▶ GIVEN REQUEST 1: Change "Instruction" to "Command" in the entries, from the line with "has width=422, height=566." through the last line of the entries, both included. Give those lines again with nothing else altered, and leave out the pictures.

Reinvention LO3169

JOHNWFIELD@aol.com
Sat, 14 Oct 1995 09:44:26 -0400

REDISCOVERY

Rediscovery is a very old phenomenon, and seems to be especially relevant
these days when it comes to organizational change, consulting,
reengineering, etc., for what it teaches us about deficiencies in higher
education, and the nature of our present-day sources of information.

Why am I writing about this? I have a feeling that we are swept up these
days in some serious personal and knowledge calibration issues; that we
are victims of beliefs that are seriously deficient, and the consequences
of this are bad for all of us. An urge to discover and invent is
certainly commendable, but what if we are constantly reinventing things
that we could have learned at much less cost? And what if we are
constantly passing on our personal miscalibration to others, so that we
create a torrent of misunderstanding?

Example #1. Reinvention in Philosophy. My first example is out of the LO
context in a sense, but is put here because it shows how reinvention is an
old phenomenon, and allows me to work in a reference to one of the most
scholarly books I have ever read, and from which I think anyone who is
interested in reasoning would do well to get and read. It is the book:
I. M. Bochenski, A HISTORY OF FORMAL LOGIC. A small percentage of this
book is taken up by Bochenski's editorial remarks, but the bulk of it
consists of direct quotations from many generations of philosophers;
allowing us to see how thought about thought has evolved through over two
millenia: something that might be interesting to people who are
interested in the subject of learning. The reinvention theme is one of
the minor themes of the book, but is interesting for the perspective we
can get on this subject. We can also learn some rather amazing things
such as: "scientific history of formal logic, free from the prejudices we
have mentioned and based on a thorough study of texts, first developed in
the 20th century" (page 9). What does this tell you about interest in
learning how to present logical arguments?

On pages 6-8, we see a discussion of prejudices in scholarly work that is
seldom matched in today's critical discussion, and remarks on how ideas
were uncritically accepted for a long time in a field that is dedicated to
logic.

On pages 14-15 we see how certain themes have regularly recurred in
different developmental periods: the problem of implication, semantic
paradoxes, modal logic, analysis of quantifiers, and the "scholastic
syllogism" with the central question of "necessary connection" that
evolved independently in western logic and Indian logic. On page 17 we
see specific instances of rediscovery that span centuries. And we see how
scholars consistently misattributed results thought to be new that had
been discovered long ago; so that the readership of the scholars kep
receiving incorrect information from them. Just to take one example:

"The discovery of truth-matrices was ascribed to Peirce [1839-1914], or
even Wittgenstein [1889- 1951]; Peirce himself found it in the Megarians"
(page 17) [the Megarians being active in the period from the second half
of the 4th to the end of the 3rd century, B. C.; page 27].

Is it any wonder that Bochenski titles a section "The Problem of Progress"
[pages 15-18]?

As the book proceeds, specific instances of rediscovery are regularly
cited.

▶ THE RECORDS:
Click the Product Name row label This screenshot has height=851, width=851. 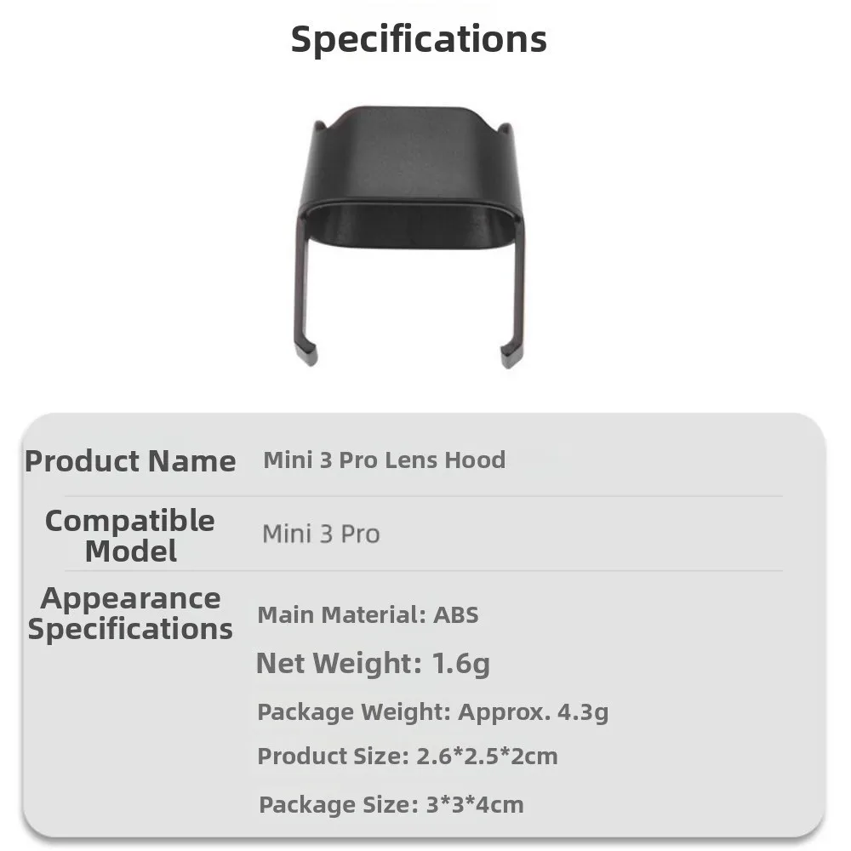pos(130,461)
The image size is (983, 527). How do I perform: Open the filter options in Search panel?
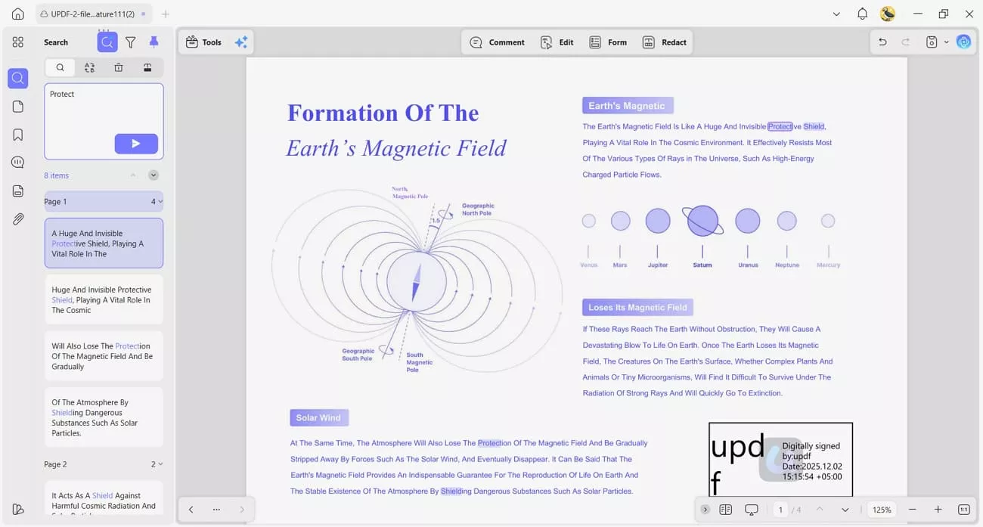point(130,42)
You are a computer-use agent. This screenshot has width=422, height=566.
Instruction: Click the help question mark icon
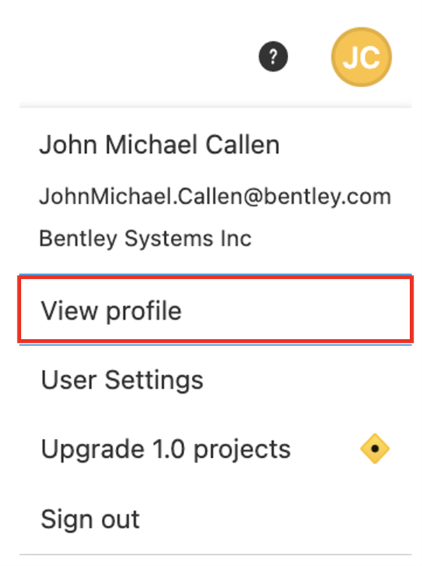coord(273,57)
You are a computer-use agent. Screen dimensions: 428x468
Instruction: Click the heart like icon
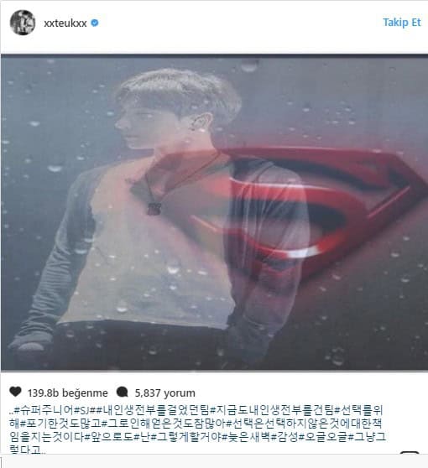point(16,392)
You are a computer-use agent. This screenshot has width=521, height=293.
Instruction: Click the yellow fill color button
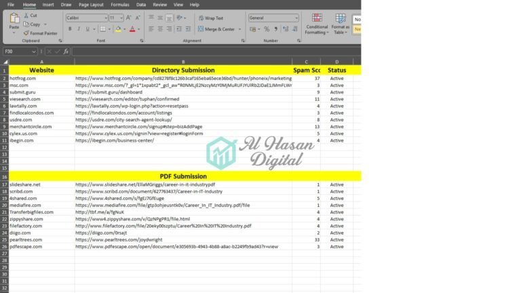[x=118, y=29]
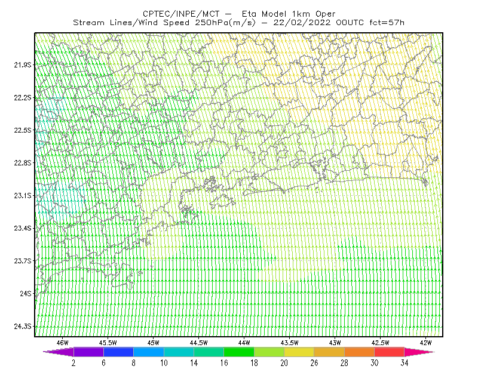
Task: Click the dark blue swatch between 6 and 8
Action: click(118, 352)
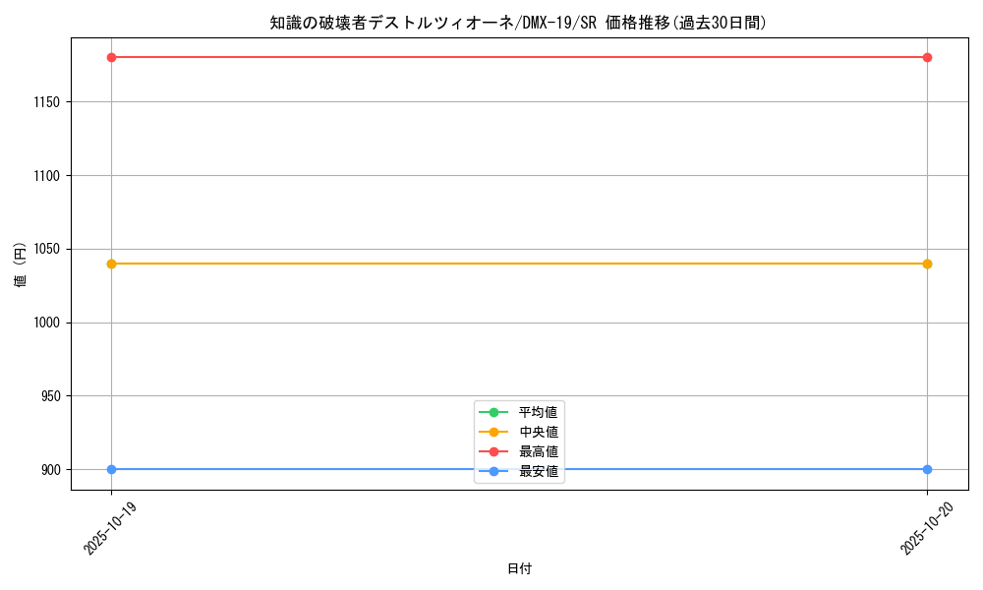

▶ GIVEN REQUEST 2: Transcribe the post on rediscovery from "Rediscovery is a" to "sources of information.".

▶ FULL OUTPUT 1:
You are a computer-use agent. This screenshot has width=422, height=566.
Command: Click the help question mark icon
coord(273,57)
You are a computer-use agent. Screen dimensions: 428x468
Command: Click the heart like icon
point(16,392)
You are a computer-use agent. This screenshot has width=521, height=293.
Command: Click the yellow fill color button
[x=118, y=29]
Task: Click the dark blue swatch between 6 and 8
Action: click(118, 352)

▶ FULL OUTPUT 2:
Rediscovery is a very old phenomenon, and seems to be especially relevant
these days when it comes to organizational change, consulting,
reengineering, etc., for what it teaches us about deficiencies in higher
education, and the nature of our present-day sources of information.